CUARTO.- No concurren circunstancias modificativas de la responsabilidad criminal.
QUINTO.- En lo que se refiere a la determinación de la pena, procede imponer a D. Fructuoso la pena de nueve años de prisión como autor de un delito de tentativa de violación, descrito y penado en los arts. 180.1.2 en relación con el art. 179, 16 y 62, todos ellos del Código Penal . Dispone el art. 62 del Código Penal que 'a los autores de tentativa de delito se les impondrá la pena inferior en uno o dos grados a la señalada por la Ley para el delito consumado, en la extensión que se estime adecuada, atendiendo al peligro inherente al intento y al grado de ejecución alcanzado'. La pena tipo señalada en el art. 180.1.2 del Código Penal es de doce a quince años. Entiende adecuado este Tribunal la rebaja de la pena en un grado al tratarse de una tentativa acabada, pues según relató el funcionario con TIP NUM006 con total rotundidad, cuando se personaron en la playa observó que faltaba poco para que el pene del Sr. Fructuoso tocara la cara de la chica, lo que evidencia que no logró su propósito gracias a la rápida intervención policial que desde luego frustró su acción. Dentro del grado resultante, de seis años y un día a doce años, se estima adecuado, situar la pena en el límite máximo de la mitad inferior, esto es nueve años de prisión, en atención a la antijuricidad incrementada que supuso su cooperación al acto desarrollado por el Sr. Bernardo .

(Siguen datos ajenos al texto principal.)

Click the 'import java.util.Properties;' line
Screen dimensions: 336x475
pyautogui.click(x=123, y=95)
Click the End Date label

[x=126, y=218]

Procede imponer a D. Bernardo trece años y seis meses de prisión como autor de un delito consumado de violación, descrito y penado en los arts. 180.1.2 en relación con el art. 179, ambos del Código Penal . El motivo por el que se individualiza la pena en el máximo de la mitad inferior, es idéntico al esgrimido en relación al procesado, Sr. Fructuoso , en concreto, el auxilio que supuso su actuación al intento de penetración bucal llevado a cabo por el Sr. Fructuoso .
SEXTO.- No procede efectuar pronunciamiento alguno en concepto de responsabilidad civil, al tratarse éste de un pronunciamiento rogado, sin que se haya efectuado reclamación alguna.

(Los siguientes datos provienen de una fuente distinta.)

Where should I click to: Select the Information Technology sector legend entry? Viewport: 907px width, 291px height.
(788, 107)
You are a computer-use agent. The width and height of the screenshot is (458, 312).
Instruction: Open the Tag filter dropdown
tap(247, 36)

SÉPTIMO.- La responsabilidad criminal comporta 'ope legis' la condena en costas, conforme a lo previsto en los arts. 123 del CP y 240 de la ley de enjuiciamiento criminal .
En atención a lo expuesto, vistos los preceptos legales citados y demás de general y pertinente aplicación,
Fallo
CONDENAMOS a D. Bernardo , como criminalmente responsable de un delito de violación, ya definido, sin la concurrencia de circunstancias modificativas de la responsabilidad criminal, a la pena de TRECE AÑOS y SEIS MESESde prisión, con la accesoria legal de inhabilitación especial del derecho de sufragio pasivo durante el tiempo de la condena, y costas.
CONDENAMOS a D. Fructuoso , como criminalmente responsable de un delito de violación en grado de tentativa, ya definido, sin la concurrencia de circunstancias modificativas de la responsabilidad criminal, a la pena de NUEVE AÑOSde prisión, con la accesoria legal de inhabilitación especial del derecho de sufragio pasivo durante el tiempo de la condena.
Notifíquese esta sentencia a las partes haciéndoles saber que contra la misma cabe interponer recurso de casación por infracción de ley y por quebrantamiento de forma, ante la Sala II del Tribunal Supremo, que se deberá anunciar ante esta Sala en el plazo de cinco días. Así por esta nuestra sentencia, de la que se unirá certificación al Rollo, lo pronunciamos, mandamos y firmamos.
PUBLICACIÓN.- Leída y publicada ha sido la anterior sentencia en el mismo día de su fecha por la Ilma. Sra. Magistrada Ponente, celebrando audiencia pública. Doy fe.